I've looked through this issue and the related one linked, as well as took a loot at MemoryStorageClient and StorageClient classes on Crawlee.dev.
Hi @JoeRamaci , it's awesome that you want to contribute! However, the storage system is currently going through a major refactor, so it's not the best time to start working on this right now.
So I suggest you either pick some other issue or wait for #1107 to get merged
Ah, I hear you @janbuchar. However, I'm gonna level with you- I'm in a high level Computer Science course, and part of our assignment is to solve issues with a repo on GitHub. Even if my changes don't end up being accepted, I'd still need to try to "solve" this issue in some form- if you get a chance, some clarity on how Crawlee's storage/memory works would still be super helpful!
I totally get you! Are there any requirements on the issue that you need to solve? Perhaps we could help you find something else to work on so that your code can actually be useful 🙂
It wasn't so much requirements we were given, as it was just going out and picking some that sounded solvable. My group I'm working with has picked out a 8 issues plus this one and committed to fixing 5 (no take backsies sadly). Here are the links to said issues: https://github.com/apify/crawlee-python/issues/861
https://github.com/apify/crawlee-python/issues/404
https://github.com/apify/crawlee-python/issues/188
https://github.com/apify/crawlee-python/issues/47
https://github.com/apify/crawlee-python/issues/838
https://github.com/apify/crawlee-python/issues/1131
https://github.com/apify/crawlee-python/issues/769
https://github.com/apify/crawlee-python/issues/1055
Hey @JoeRamaci, if the selection is final, I wish you good luck 🙂
For this one, all you need to do is to implement the StorageClient interface and the six other storage "subclients" (DatasetClient, DatasetCollectionClient and so on). Then, it will be possible to swap in this implementation instead of now-default memory storage. The solution should be general enough to work on any common relational database, not just SQL - that's why we were discussing ORMs. I'm not sure now if we managed to settle on any particular library - maybe @vdusek knows more?

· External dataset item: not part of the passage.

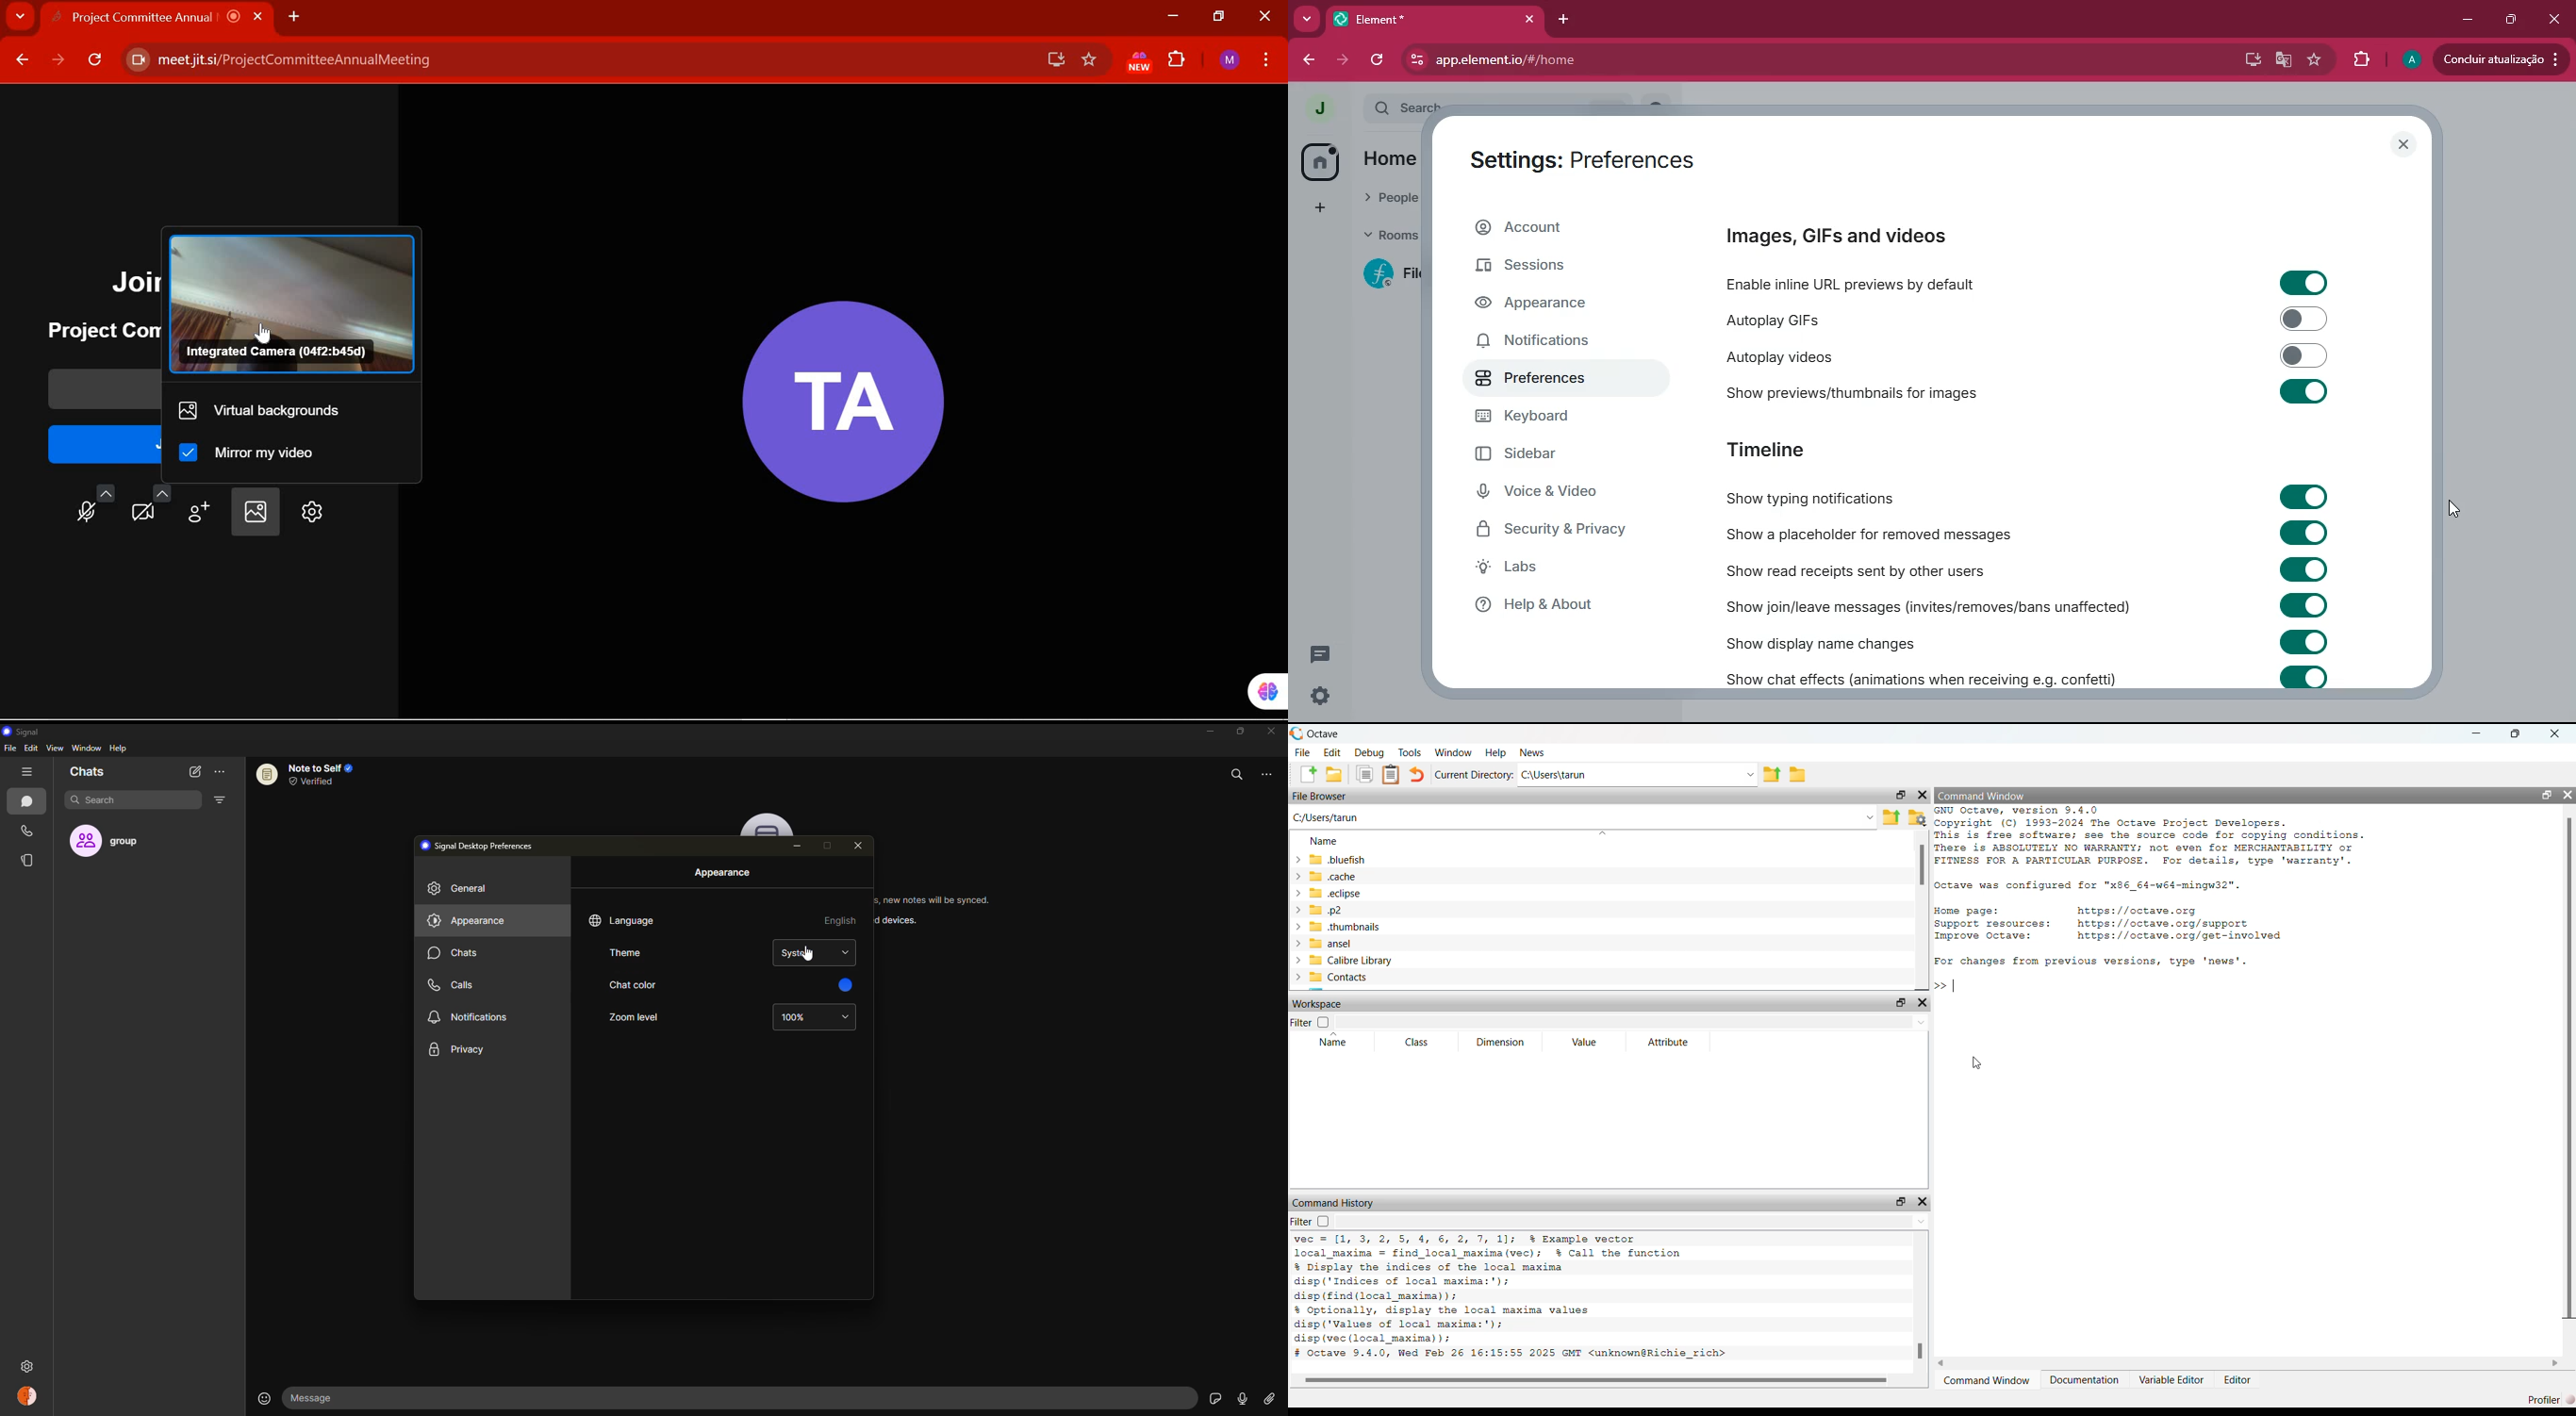  Describe the element at coordinates (468, 921) in the screenshot. I see `appearance` at that location.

Once again, the StorageClient is going through some sizable changes, so if you want your work to be merged eventually, you'll need to update it once we finish those. Or perhaps you could start working on it last and maybe the refactor will be done by then 🙂
Hi @JoeRamaci, if you're interested in this, I believe it would be better and more beneficial for everyone if you start with the memory-storage-refactor branch. It introduces a much-simplified interface for storage clients, making it easier to implement custom storage clients.
For details on the new interface, take a look at the base storage clients. You can also check out to the implementations of the memory and file-system clients for inspiration.
not just SQL - that's why we were discussing ORMs. I'm not sure now if we managed to settle on any particular library - maybe @vdusek knows more?
We decided to utilize SQLAlchemy, primarily due to its integration with Pydantic via SQLModel. This combination will allow us to reduce code duplication (e.g. only a single model for Request for both Pydantic and ORM).
Good luck!
Understood @vdusek, I'll work off of that branch. Thanks for all the help guys!